I wish I could talk about every set we built, but my favorite was created in our final year competing, when several team members had already graduated from high school. Like usual, we started our season with a freeform brainstorming session about the Challenge where we tried to come up with some sort of wow factor right off the bat. Somehow, these conversations always spiraled toward the idea of sending a team member airborne—a human catapult was regrettably discussed on more than one occasion. This idea was thankfully never seen to fruition, but don’t worry—we still found something excessively challenging to do.
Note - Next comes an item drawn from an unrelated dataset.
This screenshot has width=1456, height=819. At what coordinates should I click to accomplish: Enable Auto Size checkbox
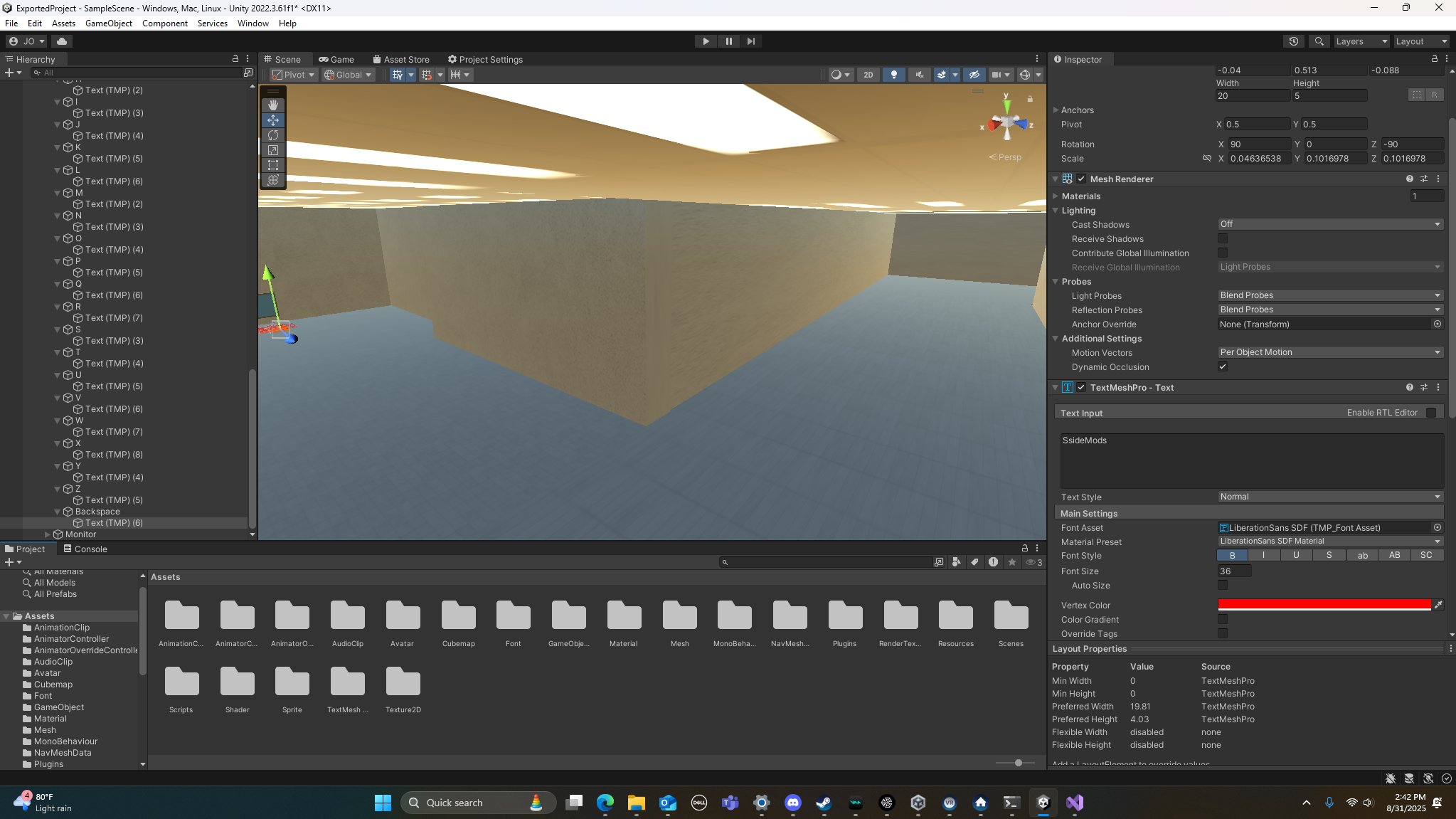pyautogui.click(x=1223, y=586)
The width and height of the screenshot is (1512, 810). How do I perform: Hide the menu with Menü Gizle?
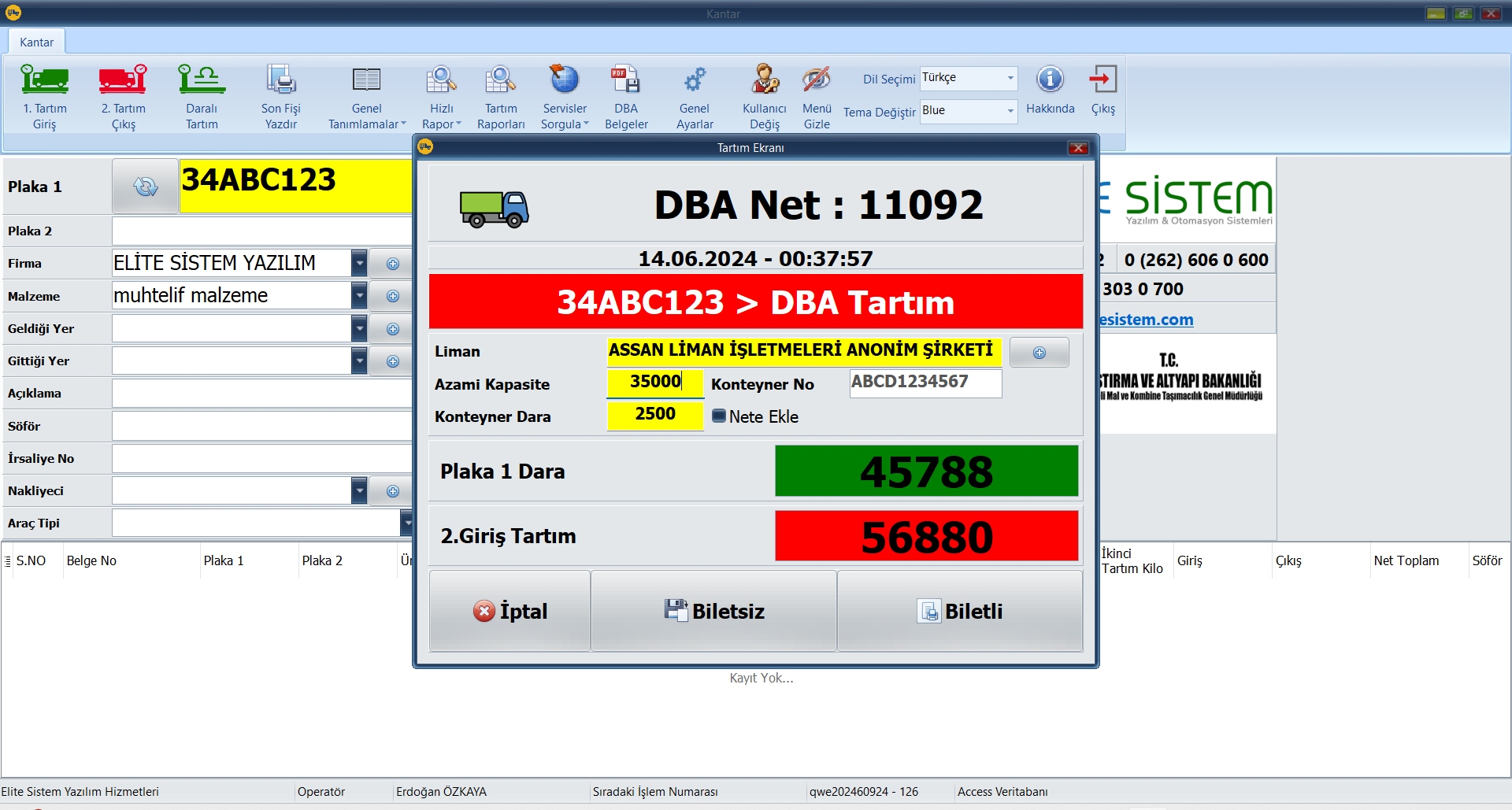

That year we landed on a light-up set. Since the Challenge restricted us from plugging things in, our set was powered entirely by a home-built bike generator. We didn’t know the first thing about electricity, let alone building a generator, but it wasn’t long before we were deeply immersed in the world of online electrician gurus. I wish I could describe a neat process that lead us to eventually creating the set of our dreams, but most of our time that season was spent in a chaotic whirlwind of trial-and-error, frustrated tears, and haphazard ventures to electrical supply stores. After we had learned the basic gist of building a generator and created its skeleton, we attached our set-up to one single Christmas light to start.
We tried time and time again to get that one purple light to turn on. Our weekly meetings became daily afterschool engineering sessions as we sat in one corner of a teammate’s house for weeks and tried anything we could think of. There were late nights and a regrettable number of meltdowns. We kept trying long after our Team Manager implored us to consider whether we had started to waste time not just in solving our Challenge, but in our personal lives. We all had other obligations—two of us were graduating seniors and I was managing a Rising Stars! team at the time.
The moment that tiny purple light finally went on is something I don’t think any of us will ever forget. Picture the mom from “Stranger Things” when she first sees her Christmas lights go on—weeping and grinning at the same time—yeah, that was us. There was just one issue; the generator we could afford to make was pretty weak and it was going to take a lot of mechanical power to get an entire string of lights to turn on. We would have benefited from a larger motor, but we were not the kind of team to pass up an opportunity to cut corners. So we did what anyone else on a $100 budget attempting to build a complex electrical device would do: we picked our most athletic team member and we told her to pedal really, really fast.
I’m hesitant to say how this year actually ended, but I think it’s an important part of the story. The set worked great in the end—our performance was a musical that also involved a chicken costume made out of hundreds of rubber gloves, a shadow puppet, and a projector that created the illusion of a mirror, so a character could sing a duet with itself. We ended up scoring very low on the entire performance. It was certainly upsetting at the time and eye opening, to say the least. However, I don’t think it took long for any of us to learn the larger lesson. The things we took away from DI (especially in our final year) were much larger than the scores the Appraisers gave us. The process that had brought us to the end goal of the bike generator was so invaluable that here I am writing about it almost six years later. Six years out, my teammates and I have a hard time remembering which years we went to Global Finals or how we placed, let alone what our scores were. What we remember best are the things we accomplished that we didn’t think were possible and the creative process that it took to get there.
About the Author: Yael Horwitz participated in Destination Imagination for 11 years in the Seattle metro region. She and her teammates also volunteered as Team Managers for several elementary level teams and started a DI program at a local elementary school, where Yael managed a Rising Stars! team. After DI, she discovered a strong interest in neurobehavioral and psychological research, which she studied and worked in for several years. She currently works in healthcare in San Diego, CA and is hoping to pursue a career in public health. Yael is a DI Alumni Ambassador and loves her continued volunteerism for the DI program. She and her former teammates continue to get together to create extravagant challenges for themselves to solve. When she’s not looking for ways to relive her DI glory days, she love exploring outside, cooking, taking photos, and spending time with any kind of animal.